The Battle of Midway: 80th Anniversary
“(Midway is) the most complete naval victory since Horatio Nelson’s near annihilation of the Spanish and French fleets at Trafalgar in 1805, and, like that battle, had momentous strategic consequences.”
This statement by esteemed Naval Academy historian Craig Symonds is not hyperbole. As Trafalgar established Britain’s dominance of the seas for the next century, Midway established the aircraft carrier as the preeminent capital warship which it remains today, and the United States, who would go on to build 47 more large aircraft carriers over the next 80 years, as the dominant sea power on earth.
This weekend we celebrate the 80th anniversary of the Battle of Midway fought June 3-7, 1942, indeed one of the most momentous battles in world history and an American victory that shaped the world we live in today. That’s right, it shaped the world we live in today and afforded freedom for hundreds of millions of people. More on that later.
This year is also the 100th Anniversary of the U.S. Navy aircraft carrier, with the commissioning of the converted collier Langley in 1922. After Langley, the converted battle-cruisers Lexington and Saratoga followed. These ships and the pioneering efforts of visionaries like Admirals William Moffett and Joseph Reeves, the latter considered the father of carrier aviation for his development of carrier tactics and doctrine during the “Fleet Problem” series of exercises in the 1920’s and 30’s that were instrumental to the American success at Midway, provided the basis of how the United States operated carrier forces in World War II.
We know the story of Midway; an overwhelmingly superior Japanese fleet was surprised and defeated by a much smaller American force which turned the tide of the Pacific War. But how? Superior radio intelligence to be sure, and Commanders Joseph Rochefort and Edwin Layton deserve much credit for the victory by predicting the exact Japanese position within five degrees, five miles, and five minutes.
Armed with that knowledge, Nimitz committed what he had.
It is, sadly, part of the American way of war to enter a conflict underprepared, overmatched, and/or surprised. In the American Revolution the Continental Army lost every important battle until the decisive win at Yorktown. In 1814, after two years of war, Washington was burned by the enemy. The United States was losing battles of the Civil War until Gettysburg in 1863. We entered World War I with reluctance, and entered World War II the same way, despite our naval preparations that began in the late 1930’s as war clouds gathered over Europe and the Far East.
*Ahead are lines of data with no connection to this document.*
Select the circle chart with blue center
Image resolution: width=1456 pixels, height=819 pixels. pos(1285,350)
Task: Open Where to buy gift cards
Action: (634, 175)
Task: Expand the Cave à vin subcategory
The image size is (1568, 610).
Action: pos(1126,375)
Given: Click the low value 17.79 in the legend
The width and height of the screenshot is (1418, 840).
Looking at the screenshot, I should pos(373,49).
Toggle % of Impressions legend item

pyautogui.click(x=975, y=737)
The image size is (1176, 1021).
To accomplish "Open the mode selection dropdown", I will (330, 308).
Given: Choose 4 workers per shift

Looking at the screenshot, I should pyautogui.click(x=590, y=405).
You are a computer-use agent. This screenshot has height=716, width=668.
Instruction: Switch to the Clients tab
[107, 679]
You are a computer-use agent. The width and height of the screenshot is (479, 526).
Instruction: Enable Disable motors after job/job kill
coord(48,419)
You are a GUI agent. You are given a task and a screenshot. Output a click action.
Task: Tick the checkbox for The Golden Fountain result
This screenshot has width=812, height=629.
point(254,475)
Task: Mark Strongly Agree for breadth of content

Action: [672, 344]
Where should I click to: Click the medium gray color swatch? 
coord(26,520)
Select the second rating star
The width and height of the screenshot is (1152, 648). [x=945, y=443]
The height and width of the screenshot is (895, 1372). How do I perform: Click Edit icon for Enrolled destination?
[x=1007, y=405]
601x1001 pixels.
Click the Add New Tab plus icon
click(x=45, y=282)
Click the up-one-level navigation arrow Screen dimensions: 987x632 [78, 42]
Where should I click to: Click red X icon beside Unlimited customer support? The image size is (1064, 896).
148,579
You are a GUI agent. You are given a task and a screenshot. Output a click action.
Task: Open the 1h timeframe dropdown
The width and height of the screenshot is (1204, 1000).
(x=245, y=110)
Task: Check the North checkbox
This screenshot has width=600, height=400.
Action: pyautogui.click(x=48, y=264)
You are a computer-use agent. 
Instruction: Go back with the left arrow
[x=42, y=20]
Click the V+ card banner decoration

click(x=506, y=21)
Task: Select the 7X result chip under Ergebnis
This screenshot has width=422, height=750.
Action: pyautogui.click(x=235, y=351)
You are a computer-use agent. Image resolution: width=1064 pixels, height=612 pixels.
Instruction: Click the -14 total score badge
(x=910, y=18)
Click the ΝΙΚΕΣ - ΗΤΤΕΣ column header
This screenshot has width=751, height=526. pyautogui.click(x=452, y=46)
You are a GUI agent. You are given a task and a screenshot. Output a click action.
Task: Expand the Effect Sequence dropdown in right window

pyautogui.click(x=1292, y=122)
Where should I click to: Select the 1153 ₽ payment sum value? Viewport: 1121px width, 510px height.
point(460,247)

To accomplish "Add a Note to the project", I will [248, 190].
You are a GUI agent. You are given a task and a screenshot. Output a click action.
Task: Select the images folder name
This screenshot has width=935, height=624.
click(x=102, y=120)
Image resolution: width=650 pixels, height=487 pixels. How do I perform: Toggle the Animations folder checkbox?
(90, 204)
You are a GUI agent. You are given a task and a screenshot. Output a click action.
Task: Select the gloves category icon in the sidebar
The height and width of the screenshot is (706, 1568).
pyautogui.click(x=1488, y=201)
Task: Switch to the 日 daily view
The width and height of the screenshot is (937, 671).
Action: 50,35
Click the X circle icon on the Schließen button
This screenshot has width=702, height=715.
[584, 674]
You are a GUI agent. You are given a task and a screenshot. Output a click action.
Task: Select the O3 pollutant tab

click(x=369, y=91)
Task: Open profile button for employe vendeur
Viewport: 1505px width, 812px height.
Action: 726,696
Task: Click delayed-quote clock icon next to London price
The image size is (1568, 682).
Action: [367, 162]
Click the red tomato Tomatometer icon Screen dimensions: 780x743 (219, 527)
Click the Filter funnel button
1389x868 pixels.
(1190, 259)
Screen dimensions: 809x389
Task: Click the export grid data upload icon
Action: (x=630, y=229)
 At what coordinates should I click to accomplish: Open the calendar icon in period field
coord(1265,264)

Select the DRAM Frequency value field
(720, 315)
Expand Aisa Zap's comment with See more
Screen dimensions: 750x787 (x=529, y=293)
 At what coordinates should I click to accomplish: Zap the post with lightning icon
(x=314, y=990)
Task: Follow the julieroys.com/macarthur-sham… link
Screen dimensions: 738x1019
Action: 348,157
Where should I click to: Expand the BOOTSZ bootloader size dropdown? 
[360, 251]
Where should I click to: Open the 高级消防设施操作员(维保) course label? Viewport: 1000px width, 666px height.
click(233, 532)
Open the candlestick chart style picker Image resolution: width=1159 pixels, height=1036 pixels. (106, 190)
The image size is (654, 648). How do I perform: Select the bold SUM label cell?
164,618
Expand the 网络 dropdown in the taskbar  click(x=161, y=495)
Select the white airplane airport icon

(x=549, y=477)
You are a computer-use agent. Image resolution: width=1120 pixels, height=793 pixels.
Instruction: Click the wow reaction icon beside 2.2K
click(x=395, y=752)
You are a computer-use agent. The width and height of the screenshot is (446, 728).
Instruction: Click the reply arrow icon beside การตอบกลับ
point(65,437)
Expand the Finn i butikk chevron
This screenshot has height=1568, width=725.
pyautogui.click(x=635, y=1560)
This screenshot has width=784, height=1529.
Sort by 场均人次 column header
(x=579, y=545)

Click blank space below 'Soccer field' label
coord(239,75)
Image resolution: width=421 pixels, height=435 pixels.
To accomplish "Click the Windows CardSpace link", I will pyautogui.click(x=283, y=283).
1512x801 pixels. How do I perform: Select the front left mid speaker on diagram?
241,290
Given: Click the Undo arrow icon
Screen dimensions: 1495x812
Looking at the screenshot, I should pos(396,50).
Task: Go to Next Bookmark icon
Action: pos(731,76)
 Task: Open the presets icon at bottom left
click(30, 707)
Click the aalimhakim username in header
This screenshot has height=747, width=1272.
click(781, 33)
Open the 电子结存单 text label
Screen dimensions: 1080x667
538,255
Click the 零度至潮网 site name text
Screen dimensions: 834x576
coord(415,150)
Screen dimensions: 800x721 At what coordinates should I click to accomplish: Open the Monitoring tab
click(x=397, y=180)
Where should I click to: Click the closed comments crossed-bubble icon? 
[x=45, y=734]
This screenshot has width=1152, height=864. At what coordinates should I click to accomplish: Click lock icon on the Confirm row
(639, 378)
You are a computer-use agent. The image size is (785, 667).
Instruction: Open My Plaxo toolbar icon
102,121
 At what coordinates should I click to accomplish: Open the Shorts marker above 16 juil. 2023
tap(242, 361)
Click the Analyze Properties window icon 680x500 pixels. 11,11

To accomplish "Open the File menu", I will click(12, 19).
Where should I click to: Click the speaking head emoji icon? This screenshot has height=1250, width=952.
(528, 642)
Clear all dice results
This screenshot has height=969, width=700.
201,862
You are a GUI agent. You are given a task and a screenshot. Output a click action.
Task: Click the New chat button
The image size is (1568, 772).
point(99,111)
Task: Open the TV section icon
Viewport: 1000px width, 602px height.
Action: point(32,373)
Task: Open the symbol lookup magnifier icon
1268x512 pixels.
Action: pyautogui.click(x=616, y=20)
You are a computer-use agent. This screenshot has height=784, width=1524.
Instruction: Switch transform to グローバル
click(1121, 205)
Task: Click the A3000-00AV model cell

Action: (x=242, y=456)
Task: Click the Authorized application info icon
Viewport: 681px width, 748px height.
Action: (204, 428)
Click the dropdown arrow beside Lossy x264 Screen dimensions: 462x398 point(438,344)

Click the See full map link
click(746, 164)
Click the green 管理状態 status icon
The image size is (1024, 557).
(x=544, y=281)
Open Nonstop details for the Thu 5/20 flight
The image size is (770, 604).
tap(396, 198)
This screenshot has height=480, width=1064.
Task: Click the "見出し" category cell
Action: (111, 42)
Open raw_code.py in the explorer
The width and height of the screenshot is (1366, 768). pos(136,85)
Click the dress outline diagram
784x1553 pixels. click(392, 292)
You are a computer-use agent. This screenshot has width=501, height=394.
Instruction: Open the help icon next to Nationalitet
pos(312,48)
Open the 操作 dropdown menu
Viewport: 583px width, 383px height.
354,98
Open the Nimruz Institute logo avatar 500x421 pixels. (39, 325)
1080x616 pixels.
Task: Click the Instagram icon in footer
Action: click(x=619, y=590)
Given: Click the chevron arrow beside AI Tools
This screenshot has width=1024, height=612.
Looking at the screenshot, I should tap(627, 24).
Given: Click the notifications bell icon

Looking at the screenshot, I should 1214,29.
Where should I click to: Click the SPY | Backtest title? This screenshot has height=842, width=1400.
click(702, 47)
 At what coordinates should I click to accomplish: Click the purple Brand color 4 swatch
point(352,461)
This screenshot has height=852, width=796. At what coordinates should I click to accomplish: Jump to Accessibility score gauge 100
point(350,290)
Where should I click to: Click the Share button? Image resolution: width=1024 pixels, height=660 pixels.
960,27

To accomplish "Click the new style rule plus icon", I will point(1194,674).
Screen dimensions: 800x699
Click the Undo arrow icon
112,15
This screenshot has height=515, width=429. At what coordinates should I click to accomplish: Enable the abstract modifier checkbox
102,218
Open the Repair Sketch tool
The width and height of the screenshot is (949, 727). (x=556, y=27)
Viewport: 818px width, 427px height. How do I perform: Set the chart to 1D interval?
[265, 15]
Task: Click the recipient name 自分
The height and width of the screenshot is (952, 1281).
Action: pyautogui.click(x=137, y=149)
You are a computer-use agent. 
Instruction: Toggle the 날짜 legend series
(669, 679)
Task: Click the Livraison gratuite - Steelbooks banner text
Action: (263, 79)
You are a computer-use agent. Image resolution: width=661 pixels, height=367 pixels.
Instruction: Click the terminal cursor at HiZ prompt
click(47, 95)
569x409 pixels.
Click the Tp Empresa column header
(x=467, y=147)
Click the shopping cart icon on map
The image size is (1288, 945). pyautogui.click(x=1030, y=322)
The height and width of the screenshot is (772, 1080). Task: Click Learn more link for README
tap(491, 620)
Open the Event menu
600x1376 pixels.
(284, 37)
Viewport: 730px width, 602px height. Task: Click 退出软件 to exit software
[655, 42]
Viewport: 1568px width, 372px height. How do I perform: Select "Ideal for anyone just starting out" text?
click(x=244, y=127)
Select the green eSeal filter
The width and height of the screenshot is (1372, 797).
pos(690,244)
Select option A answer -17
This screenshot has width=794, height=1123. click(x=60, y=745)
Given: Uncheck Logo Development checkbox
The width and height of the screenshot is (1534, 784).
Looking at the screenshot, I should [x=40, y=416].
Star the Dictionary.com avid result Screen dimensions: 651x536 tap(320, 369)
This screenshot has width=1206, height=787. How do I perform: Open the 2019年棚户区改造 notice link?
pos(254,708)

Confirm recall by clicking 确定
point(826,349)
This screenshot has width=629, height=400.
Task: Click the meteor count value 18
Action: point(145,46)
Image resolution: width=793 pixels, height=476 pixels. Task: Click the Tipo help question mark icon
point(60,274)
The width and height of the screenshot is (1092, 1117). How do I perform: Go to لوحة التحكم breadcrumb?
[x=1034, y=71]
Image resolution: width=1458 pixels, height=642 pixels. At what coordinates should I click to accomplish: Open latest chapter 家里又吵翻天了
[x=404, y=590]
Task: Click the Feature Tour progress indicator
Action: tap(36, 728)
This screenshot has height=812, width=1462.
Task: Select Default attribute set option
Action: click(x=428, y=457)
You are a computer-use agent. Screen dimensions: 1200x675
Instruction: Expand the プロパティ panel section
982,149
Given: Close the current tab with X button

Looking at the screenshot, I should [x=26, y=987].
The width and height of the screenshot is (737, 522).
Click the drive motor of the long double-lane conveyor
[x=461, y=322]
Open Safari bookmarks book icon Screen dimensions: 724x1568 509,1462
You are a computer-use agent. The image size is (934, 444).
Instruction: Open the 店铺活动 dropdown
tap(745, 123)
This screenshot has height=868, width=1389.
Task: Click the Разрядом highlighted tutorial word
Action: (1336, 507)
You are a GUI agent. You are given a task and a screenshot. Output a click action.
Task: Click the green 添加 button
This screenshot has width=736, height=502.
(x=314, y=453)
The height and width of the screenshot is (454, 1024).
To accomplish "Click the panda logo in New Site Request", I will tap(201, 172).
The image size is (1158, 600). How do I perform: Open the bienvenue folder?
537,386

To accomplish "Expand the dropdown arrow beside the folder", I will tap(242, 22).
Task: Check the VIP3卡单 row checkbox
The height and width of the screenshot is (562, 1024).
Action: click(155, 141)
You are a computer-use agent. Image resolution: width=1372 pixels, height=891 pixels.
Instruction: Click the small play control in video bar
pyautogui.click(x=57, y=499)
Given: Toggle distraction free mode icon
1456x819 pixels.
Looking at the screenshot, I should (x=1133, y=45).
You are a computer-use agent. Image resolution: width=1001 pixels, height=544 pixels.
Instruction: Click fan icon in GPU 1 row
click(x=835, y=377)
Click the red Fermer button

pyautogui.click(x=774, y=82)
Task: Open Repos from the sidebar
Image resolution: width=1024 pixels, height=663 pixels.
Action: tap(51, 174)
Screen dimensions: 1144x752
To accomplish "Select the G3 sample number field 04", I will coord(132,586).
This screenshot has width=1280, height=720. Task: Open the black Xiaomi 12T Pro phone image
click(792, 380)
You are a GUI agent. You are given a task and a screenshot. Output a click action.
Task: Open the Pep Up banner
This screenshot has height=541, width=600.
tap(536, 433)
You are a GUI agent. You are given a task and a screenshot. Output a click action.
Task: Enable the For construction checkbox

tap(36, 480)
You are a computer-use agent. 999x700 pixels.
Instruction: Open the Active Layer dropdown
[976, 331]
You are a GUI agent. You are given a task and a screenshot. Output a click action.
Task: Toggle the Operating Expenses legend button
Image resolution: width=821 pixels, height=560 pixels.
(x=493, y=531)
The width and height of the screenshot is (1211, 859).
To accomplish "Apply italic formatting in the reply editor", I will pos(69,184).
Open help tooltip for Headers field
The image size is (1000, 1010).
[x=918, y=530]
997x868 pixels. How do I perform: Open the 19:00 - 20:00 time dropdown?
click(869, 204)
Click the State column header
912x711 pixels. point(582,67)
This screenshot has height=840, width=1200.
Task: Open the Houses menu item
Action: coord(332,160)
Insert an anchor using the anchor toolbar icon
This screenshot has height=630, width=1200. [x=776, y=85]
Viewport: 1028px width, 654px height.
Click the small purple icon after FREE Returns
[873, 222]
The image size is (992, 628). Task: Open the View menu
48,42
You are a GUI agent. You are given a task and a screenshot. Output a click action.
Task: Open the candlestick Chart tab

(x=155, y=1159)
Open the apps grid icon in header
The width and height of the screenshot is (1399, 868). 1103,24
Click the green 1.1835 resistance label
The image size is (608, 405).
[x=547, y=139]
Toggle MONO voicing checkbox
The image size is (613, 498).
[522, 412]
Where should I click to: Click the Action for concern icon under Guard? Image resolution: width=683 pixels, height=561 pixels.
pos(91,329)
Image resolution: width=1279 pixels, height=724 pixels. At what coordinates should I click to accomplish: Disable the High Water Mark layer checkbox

Donald Rumsfeld once said that “you go to war with the Army you have,” and he was correct. This is especially true of naval forces. At Midway, those that were already serving, “The First Team” as historian John Lundstrom calls them, answered that call with their eyes open.
Especially those who flew the ancient Douglas TBD Devastator torpedo bomber. When it arrived in the fleet in 1937 the TBD was the last word in naval combat aircraft technology. A folding wing monoplane able to carry a 2,000-pound torpedo almost 200 miles, TBD pilots were the envy of all. However, by 1942 the TBD – which cruised at 110 knots – was hopelessly obsolete. It was in this airplane that had to slow to an agonizing 80 knots to drop its torpedo that 41 two-man crews flew into battle. Only six TBDs returned the morning of June 4, 1942, and a gunner in one of them lost his life from combat wounds.
Marines assigned to Midway flying the equally obsolete SB2U Vultee Vindicator dive-bomber and the F2A Brewster Buffalo fighter fared little better against superior Japanese Zero fighters. Nor did those in the brand new TBF Avenger that made its combat debut at Midway. The Americans simply fought with what they had and adapted, rigging torpedoes to PBY patrol planes and even Martin B-26 bombers, with crews untrained in their delivery. Ensign Gaylord Probst, flying a PBY at midnight on June 3, found and torpedoed a Japanese transport ship – the only successful torpedo attack of the battle.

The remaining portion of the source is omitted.